How a Disco Clam flashes
by Mike Poirier
This article was originally published in the September 2014 issue of the “Goby”, the newsletter of the San Diego Underwater Photographic Society
Ctenoides ales, also known as the Electric Clam or Disco Clam, is a species of saltwater clam, a marine bivalve mollusk in the family Limidae, the file clams. The clam has been given these nicknames because its soft tissues flash light like a disco ball. It is the only bivalve known to have light displays. The electric clam is widespread throughout the tropical waters of the central Indo-Pacific region from Indonesia to Palau Islands and New-Caledonia.
Research by graduate student Lindsey Dougherty showed that the apparent flashing-light display of this clam is not a bioluminescence phenomenon, but is instead coming from reflection of the ambient light (sun or diving light). A staff member of the Lembeh Resort in Indonesia, where Dougherty was working with Dimpy Jacobs in August 2013, wrote, “The clams have a highly reflective tissue on the very outer edge of their mantle that is exposed and then hidden very quickly, so the change back and forth from the white reflective tissue to the red tissue creates the appearance of flashing”.
Dougherty went on to discover that the brightly reflective edge of the mantle of these clams contains nano-spheres made of silica, which are very reflective. The mantle edge is filled on one side with nano-size spheres made of silica, said Dougherty. “Silica is very rarely used by animals but has a high refractive index, which makes it a great reflector.” The mantle’s other side is very good at absorbing light, resulting in the alternating, or flashing, light effect when the lips flap open and closed. Bivalves are filter feeders, so their shells are constantly opening and closing in order to let water pass over their gills to pick up food, explained Dougherty.

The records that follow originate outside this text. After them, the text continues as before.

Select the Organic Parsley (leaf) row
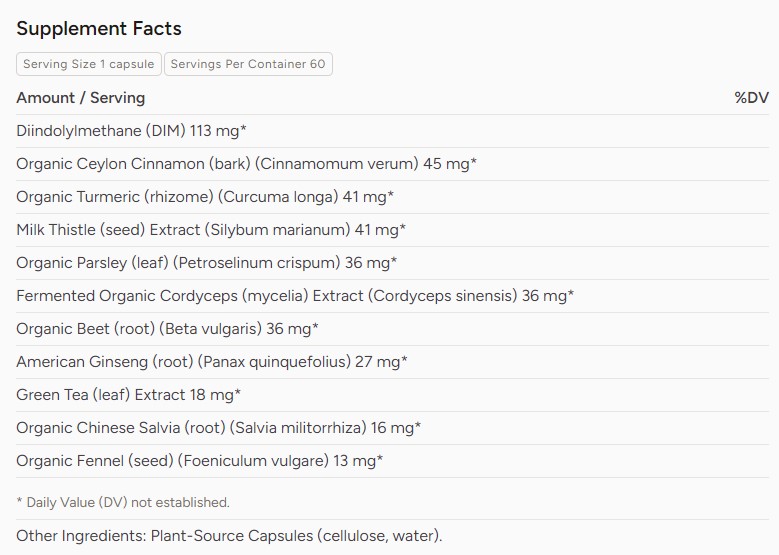 [207, 263]
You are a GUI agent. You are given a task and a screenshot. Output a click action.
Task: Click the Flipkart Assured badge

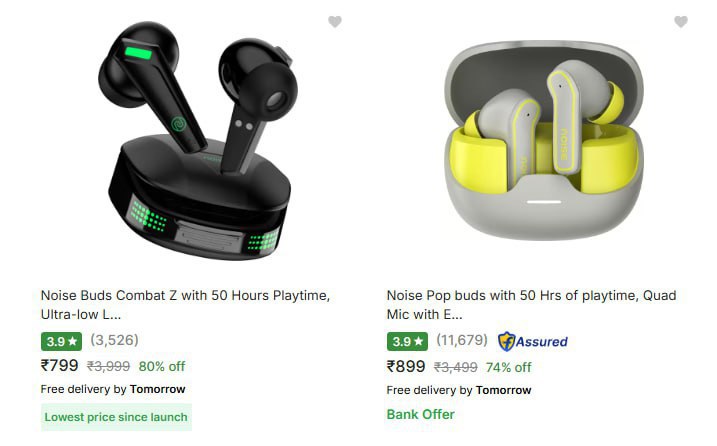tap(533, 341)
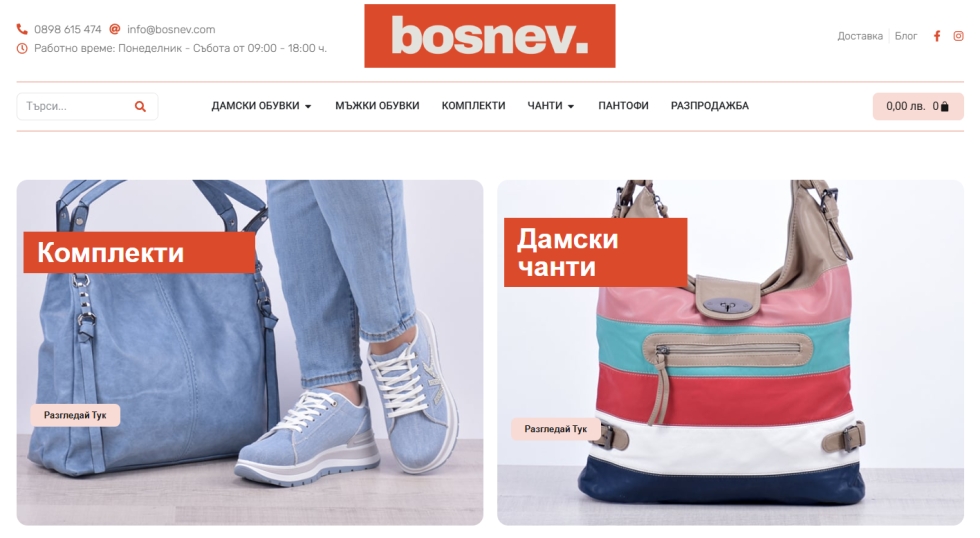Click Разгледай Тук on Дамски чанти banner

(556, 429)
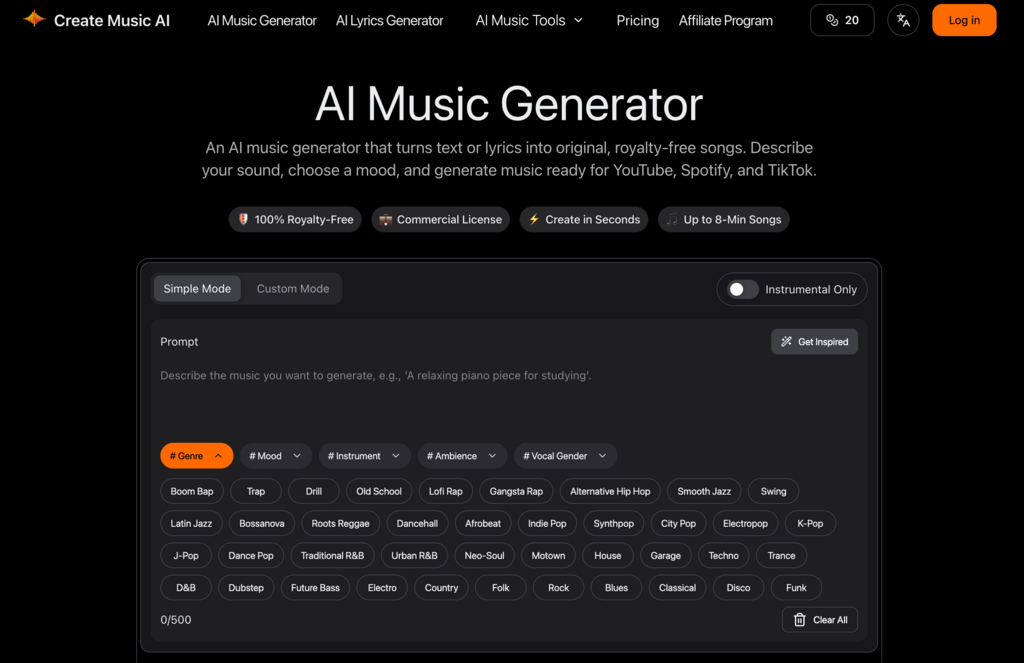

“The tissue furls and unfurls back and forth to expose the two distinct sides about twice a second,” she explained. When they’re startled—by a fake predator in a lab test, for example—”their flash rate jumps up to four times a second,” she add-ed. The researchers studied the phenomenon using high-speed video and other tools. The key question now hanging in the air like a disco ball is why the clams do what they do. For her part Dougherty suspects the clam’s flashy display may serve a signaling function of some kind or may ward off predators. “We’re also testing to see if they use the light to lure in prey or to recruit one another to settle nearby for spawning purposes,” she said. “It’s very fascinating to think about what factors led to the development of this flashing,” Dougherty said, since no other bivalve displays light in such a manner. “Disco clams are pretty unique”.